First, Plaintiffs claim “natural” has been “at least partially defined by federal agencies and regulations.” Id. at ¶ 10. Plaintiffs argue the Court may take judicial notice of Food and Drug Administration (“FDA”) definitions and statements, and that, “according to FDA policy, ‘natural’ means the product does not contain synthetic or artificial ingredients.” Pis.’ Br. at 12, nn. 21-22 (quoting Declaration of Yvette Golan (“Golan Deck”), Ex. 21 at 2 (“FDA: Consumer Health Information: Food Label Helps Consumers Make Healthier Choices”)); see also Golan Deck, Ex. 22 (“FDA: Label Declaration of Certification-Exempt Color Additives”). Plaintiffs cite the Code of Federal Regulations in support of their point that many of Defendant’s product ingredients are considered “synthetic” or “chemical preservatives.” Pis.’ Br. at 13 (citing 7 C.F.R. § 205.601, et seq.).4 However, although Plaintiffs cite the Federal Register in support of their point, the cited reference in fact contains the following language: “Although the use of the term ‘natural’ on the food label is of considerable interest to consumers and industry, FDA’s intent was not to establish a definition for ‘natural’ in this rulemaking.” Golan Deck, Ex. 23 (Food Labeling: Definitions of Nutrient Content Claims for the Fat, Fatty Acid, and Cholesterol Content of Food, 58 Fed. Reg. 2,302, 2407 (Dep’t of Health & Hu[436]*436man Servs. Jan. 6, 1993)) (emphasis added).

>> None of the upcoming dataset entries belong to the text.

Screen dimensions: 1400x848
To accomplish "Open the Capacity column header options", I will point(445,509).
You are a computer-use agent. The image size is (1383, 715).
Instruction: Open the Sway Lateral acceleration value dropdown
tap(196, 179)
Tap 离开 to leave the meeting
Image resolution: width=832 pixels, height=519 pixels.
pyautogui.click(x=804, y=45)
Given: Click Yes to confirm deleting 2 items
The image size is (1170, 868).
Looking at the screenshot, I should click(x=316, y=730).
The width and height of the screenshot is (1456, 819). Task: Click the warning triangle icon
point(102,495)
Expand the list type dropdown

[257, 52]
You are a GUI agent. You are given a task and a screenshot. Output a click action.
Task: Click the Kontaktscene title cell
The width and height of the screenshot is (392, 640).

Defendant disputes Plaintiffs’ claims, noting in particular that “[t]he FDA has plainly stated that use of the term ‘natural’ on food labels has no defined meaning.” Def.’s Opp. Br. at 3 (citing Declaration of Clement L. Glynn (“Glynn Deck”), Ex. A (“FDA Transparency Basics,” available at http://www.fda.gov/AboutFDA/ Transpareney/Basics/ucm214868.htm (visited Apr. 16, 2013)). At oral argument, Plaintiffs conceded that the FDA has not agreed on a definition of “natural.” See Hr’g Tr. at 9:2-4 (“the FDA ... has indeed not commented on it and there is no federal definition as to what ‘all natural’ means”); 9:10-12 (natural “still has not been defined by the federal government with regard to the issue of genetically modified ingredients and what is ‘all natural’ ”). Nevertheless, Plaintiffs argue that FDA statements and publications provide sufficient guidance with respect to the meaning of “natural,” such that Defendant’s representations of its “All Natural” ingredients are false and misleading. See generally Pis.’ Suppl. Br. at 5-7 (citing FDA Warning Letter to Snapple Natural Beverage Co. (Mar. 9, 1992) and FDA Warning Letter to Oak Tree Farm Dairy, Inc. (Aug. 16, 2001), both of which warn against advertising products containing, e.g., ascorbic acid and potassium sórbate as “all natural”). Plaintiffs also reference a Third Circuit decision in Holk v. Snapple Beverage Corp. for the proposition that the FDA “has repeatedly stated that it ‘has considered natural’ to mean that nothing artificial or synthetic :.. is included in, or has been added to, the product.’” Pis.’ Suppl. Br. at 6 (citing 575 F.3d 329, 340 (3d Cir.2009)) (internal citation omitted)).5

Second, Plaintiffs report that “consumers expect ‘natural’ foods to be free of genetically engineered ingredients,” and that this expectation renders Defendant’s advertising misleading. Compl. at ¶ 13. For example, a 2010 study by the Hartman Group found that most consumers believe “natural” to imply the absence of GMOs. Id.